Doe claims she was a virgin when Roe allegedly raped her, leaving her with trauma and vaginal injuries. But she acknowledges that she had a consensual sexual encounter with another partner 10 days after the alleged attack. She says she no longer has the desire to have sex.
The request for Doe's sexual history was appropriate because of her claims of physical harm, say Virginia Wesleyan's attorneys. They repeatedly note in court filings and public statements that the school isn't trying to destroy her character.
"If plaintiff was having sexual intercourse during this period, it calls into question (or provides an alternative explanation for) her claim that she experienced severe pain when using the restroom," the school’s attorneys wrote in court filings.
Legal experts say that a complainant's sexual history is usually inadmissible in either criminal or civil cases.
However, civil rights and criminal defense lawyer David Rudovsky, a University of Pennsylvania law professor, said some information about an alleged victim's sexual history could become admissible if it's relevant to their claim for damages.
"You can use that law as a shield, but can't use it as a sword," he said.
Jennifer Drobac, an Indiana University law professor, said it could be argued that Doe raised the issue of her sexual past herself, when she claimed to be a virgin. But Drobac's view is that plaintiffs don’t need to disclose their full sexual history.
Examining whether a woman was sexually active before or after an alleged assault has no bearing on whether or not a rape took place, Drobac said. Requesting that information, Drobac continued, "has a chilling effect -- who wants to go through this when your entire sexual history can be drawn in, regardless of whether or not it's irrelevant?"
Doe initially refused to comply with the request for a list of her sexual partners, but subsequently did after the judge in the case ruled that if they were seeking damages related to relationships, they had to disclose those details.
Keeping Doe And Roe Out Of The Same Room
In recent years, hundreds of students have accused colleges of mishandling rape cases, usually by filing Title IX complaints with the federal government. In these cases, schools are required to defend their conduct to federal authorities. Students do not have to disclose anything about their own case publicly, but don't receive damages either.

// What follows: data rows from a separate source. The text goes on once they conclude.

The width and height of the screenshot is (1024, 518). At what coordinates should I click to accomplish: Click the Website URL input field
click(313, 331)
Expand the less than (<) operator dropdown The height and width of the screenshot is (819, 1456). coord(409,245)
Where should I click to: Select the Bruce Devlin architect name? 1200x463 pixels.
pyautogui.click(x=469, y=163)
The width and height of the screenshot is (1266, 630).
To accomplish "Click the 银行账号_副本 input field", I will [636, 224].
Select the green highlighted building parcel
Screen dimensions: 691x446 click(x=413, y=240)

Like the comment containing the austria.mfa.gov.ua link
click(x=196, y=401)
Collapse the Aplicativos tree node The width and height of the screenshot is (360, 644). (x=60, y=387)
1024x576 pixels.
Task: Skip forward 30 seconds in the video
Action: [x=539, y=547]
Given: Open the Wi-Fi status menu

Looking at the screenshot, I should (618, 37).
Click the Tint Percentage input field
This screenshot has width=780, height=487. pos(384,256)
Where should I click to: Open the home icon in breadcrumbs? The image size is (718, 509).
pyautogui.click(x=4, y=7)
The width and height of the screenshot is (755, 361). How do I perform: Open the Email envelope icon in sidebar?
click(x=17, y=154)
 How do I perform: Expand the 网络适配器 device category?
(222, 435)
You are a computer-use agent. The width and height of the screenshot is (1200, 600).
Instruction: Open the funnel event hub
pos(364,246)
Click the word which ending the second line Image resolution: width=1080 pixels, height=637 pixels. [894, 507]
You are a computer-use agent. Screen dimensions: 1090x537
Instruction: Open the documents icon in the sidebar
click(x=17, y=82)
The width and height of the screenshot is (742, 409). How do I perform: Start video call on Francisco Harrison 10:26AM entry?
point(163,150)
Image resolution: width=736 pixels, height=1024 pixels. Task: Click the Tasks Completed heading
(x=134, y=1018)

Students who file Title IX complaints aren't required to face their attackers directly during the process. In campus sexual assault hearings, many schools impose restrictions on whether accusers have to be in the same room as the accused.
The same standard should apply in Doe’s civil case, Halperin said in an interview with HuffPost. Forcing his client to be in the same room with her alleged assailant is "outrageous, it's crazy," he said. He filed a motion last week seeking a protective order to bar Roe from attending Doe's depositions. Roe's attorney insists he has a right to be there.
An expert witness in the case, Liza Gold, a psychiatry professor at Georgetown University Medical Center, testified in a letter that Doe suffers from PTSD "as a direct result of a brutal and prolonged sexual assault perpetrated upon her on or about August 24, 2012."
Gold added that "any arrangement that is not 100 percent foolproof in terms of Ms. Doe having to see, hear, or 'bump into' the perpetrator of her sexual assault would frankly be inhumane."
The judge has not yet ruled whether the alleged rapist can attend Doe’s deposition. But Rudovsky said a defendant is entitled to a full discovery in a civil suit, and typically cannot be blocked from attending a deposition.
"If his defense is consent, he's entitled to establish the facts that show that," Rudovsky said.